# [W]WoC and WoC bits [H] 40k Odds and ends



## Angelus Censura (Oct 11, 2010)

I've decided to forge on with fantasy, and leave 40k in the grim dark past for the time being. So heres the scoop: I'm looking for a bunch of fantasy bits for some conversions, as well as Chaos Warriors, Marauders, Chariots, etc.

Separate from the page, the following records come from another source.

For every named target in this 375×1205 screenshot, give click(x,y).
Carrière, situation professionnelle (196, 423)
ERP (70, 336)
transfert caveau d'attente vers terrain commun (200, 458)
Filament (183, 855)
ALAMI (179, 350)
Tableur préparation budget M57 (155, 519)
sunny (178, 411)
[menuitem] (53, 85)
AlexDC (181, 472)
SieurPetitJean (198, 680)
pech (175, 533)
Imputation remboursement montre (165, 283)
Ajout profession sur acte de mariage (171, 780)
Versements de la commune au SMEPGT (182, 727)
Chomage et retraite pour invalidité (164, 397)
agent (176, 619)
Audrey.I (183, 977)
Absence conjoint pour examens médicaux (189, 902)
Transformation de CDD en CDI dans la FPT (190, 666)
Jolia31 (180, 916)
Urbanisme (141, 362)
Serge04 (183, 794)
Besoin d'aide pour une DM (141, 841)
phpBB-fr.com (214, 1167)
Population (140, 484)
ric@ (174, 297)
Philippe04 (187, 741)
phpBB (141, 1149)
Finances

I'd like to find some unbuilt, or at least unpainted minis, though I have to turn around and trade mine painted haha. 

*Heres what I have: *
*(Orange text will indicate its been traded already)*
- Paperback Liber Chaotica
- Nurgly Chaos Land Raider (PM for Picture)
- Sniper Scouts X4 and Scout with Missile Launcher, primed black
- Converted Blood Angels Commander Dante (PM for Picture)
- Lots of Blood Angel and Chaos bits, as well as SM heavy weapon bits (Plasma Cannons, Missile Launchers, Heavy Bolters)

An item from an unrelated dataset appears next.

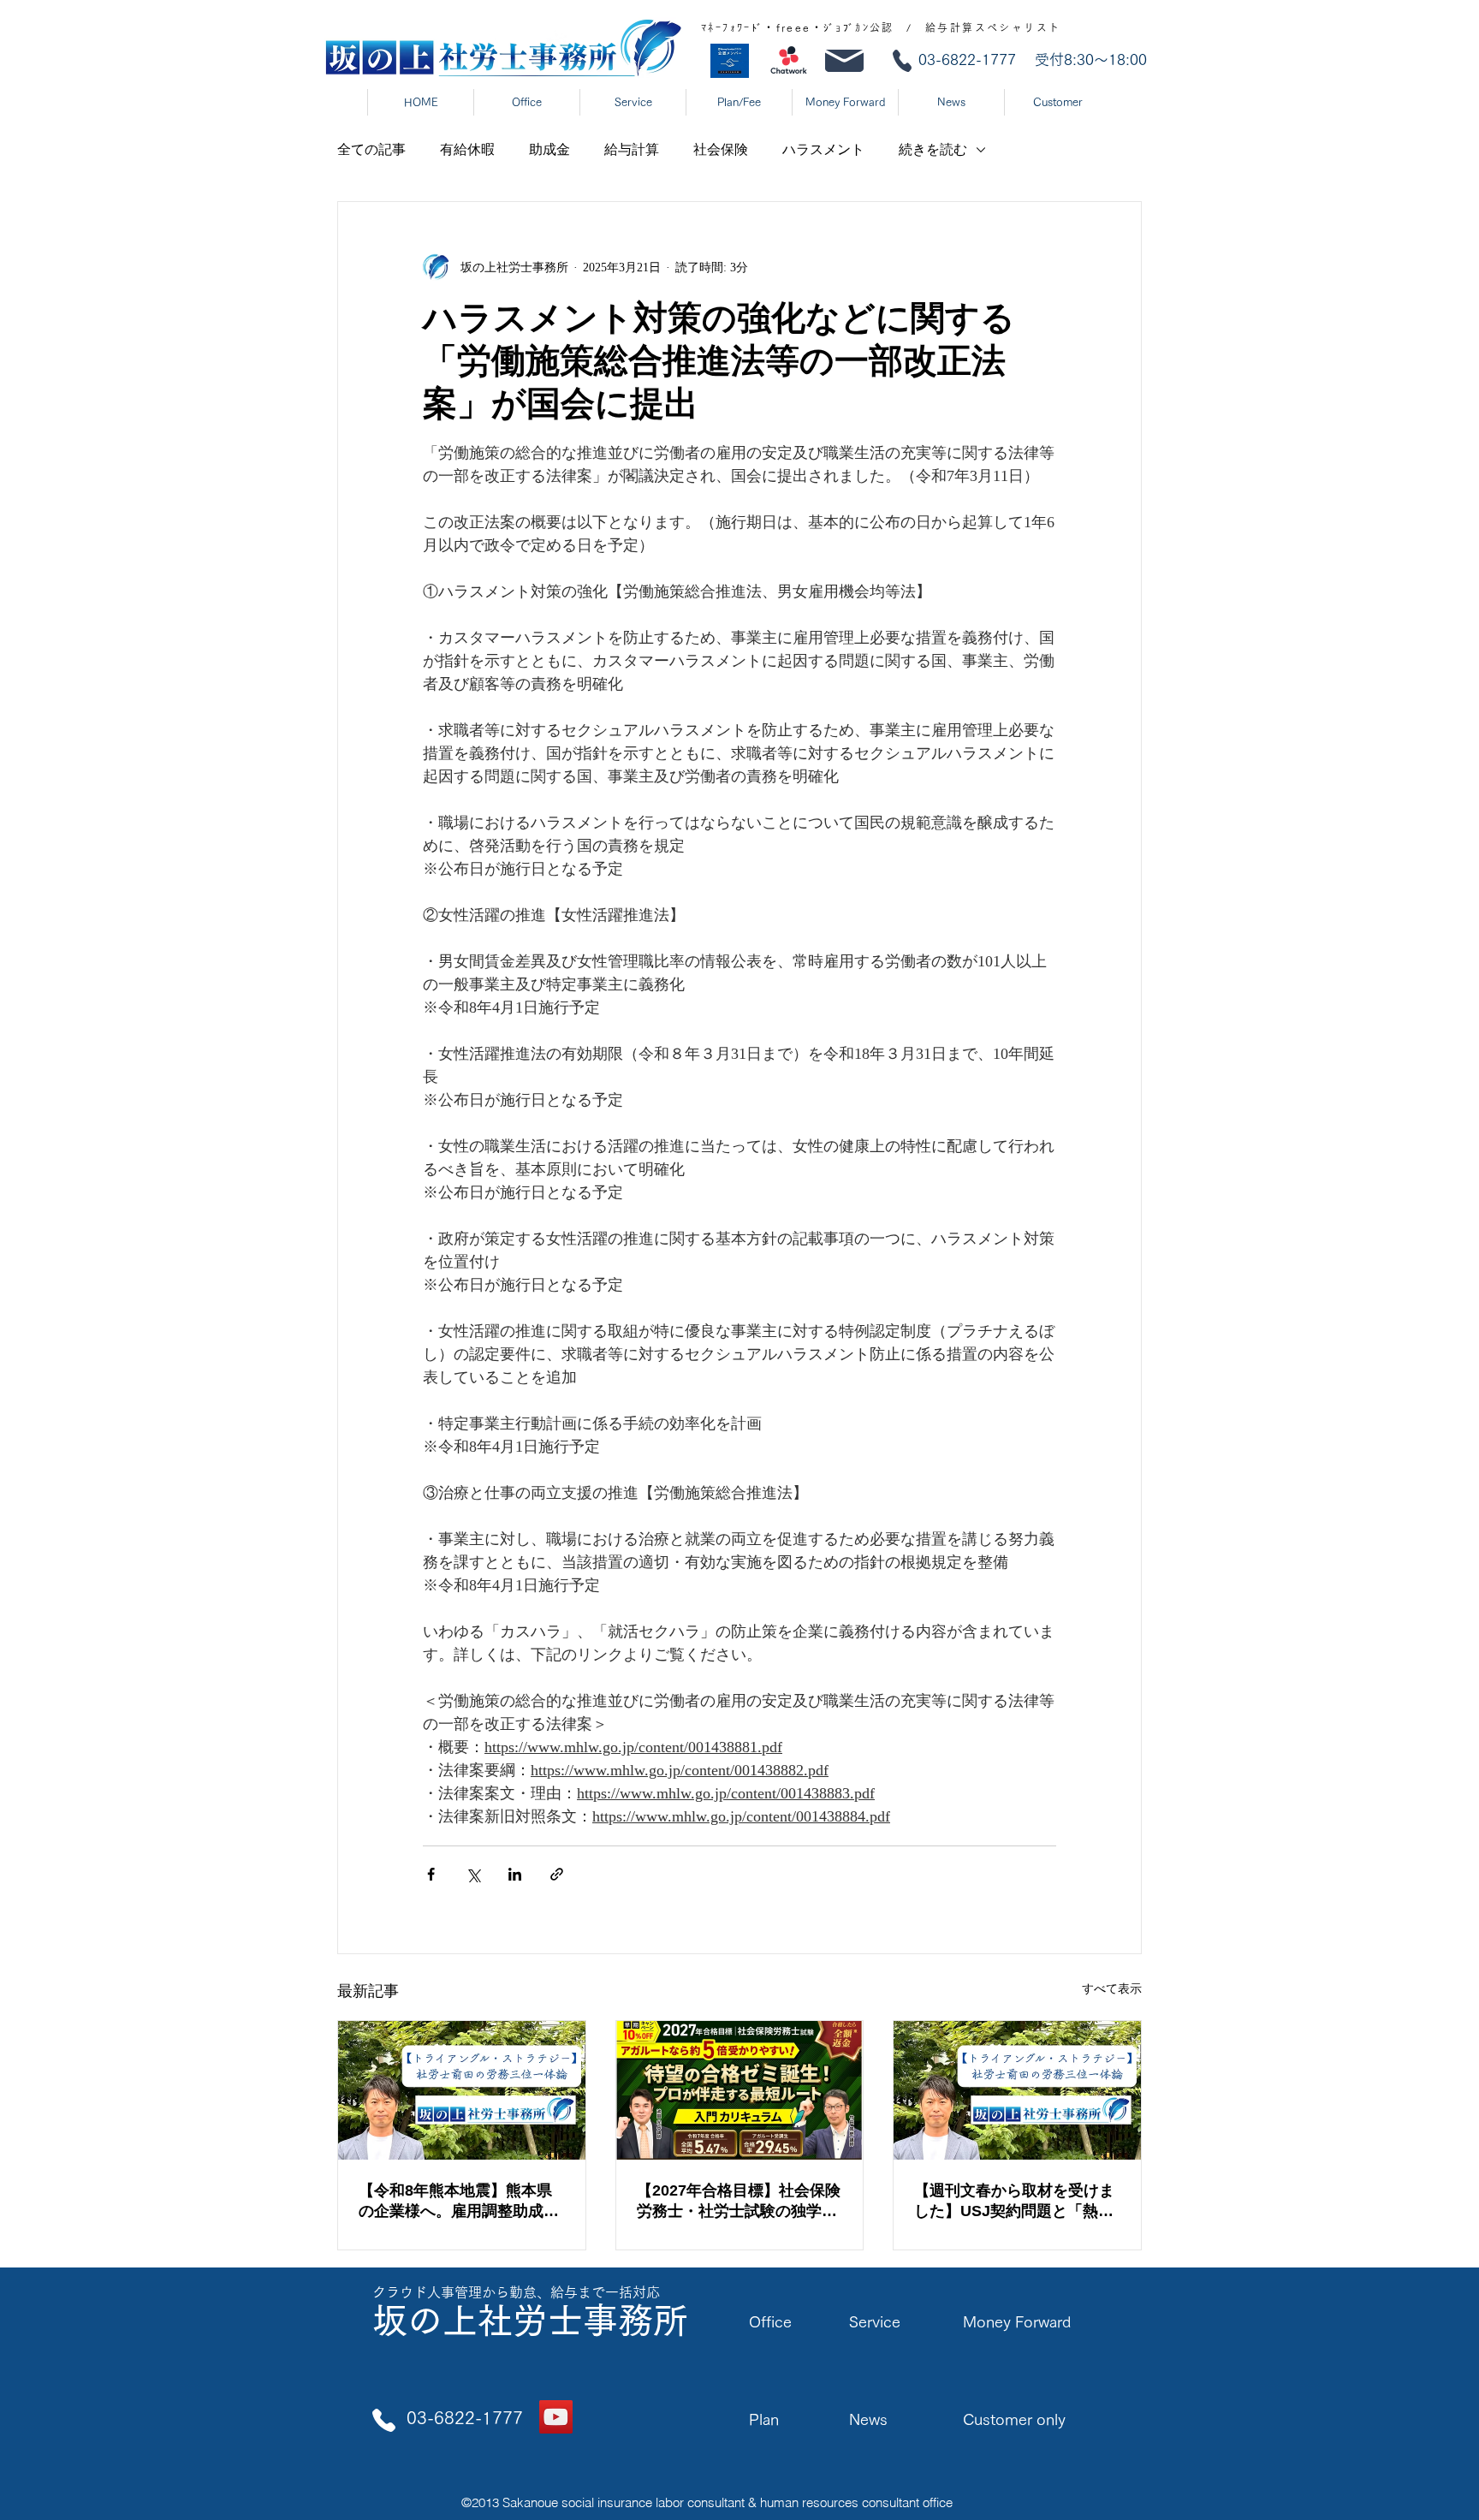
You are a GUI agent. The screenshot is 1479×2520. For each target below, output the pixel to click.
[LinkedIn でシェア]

*Heres what I'm looking for:*
- Chaos Warriors
- Chaos Knights
- Khorne Lord on Juggernaut (Fantasy)
- Chaos Marauders
- Empire Battle Wizards (these need to be unassembled for a conversion  )

*Bits:*
- Wheels from chariots (not elf chariots though, I need them too look at least semi-chaos, and I will end up needing 12 in all - if anyone knows where I can purchase these, that would be awesome!)
- WoC weapons such as halbreds from Chaos Knights, great weapons for Marauders, etc.
- Spikey bits from Chaos tank sprues
- Skeleton bits, need skulls, bones, torsos, any extra skeletal bits that a Vampire Count player may have lying around collecting dust 
- Individual Chaos Warriors that are just lying around, can be built and painted, as long as I can strip them for a nurgly conversion :grin: 

Lots of stuff, I'm going to be doing tons of conversions, including scratch built Hellcannons (which is why I need bones and chariot wheels haha) - if anyone has some of this lying around and can hook me up with a good deal (as I'm quite poor at the moment), I will be sure to throw up tutorials and a project log so you can see your unused bits going to good use (though I will do this no matter what, but I need a selling point  )

Thanks for looking!
Cheers


----------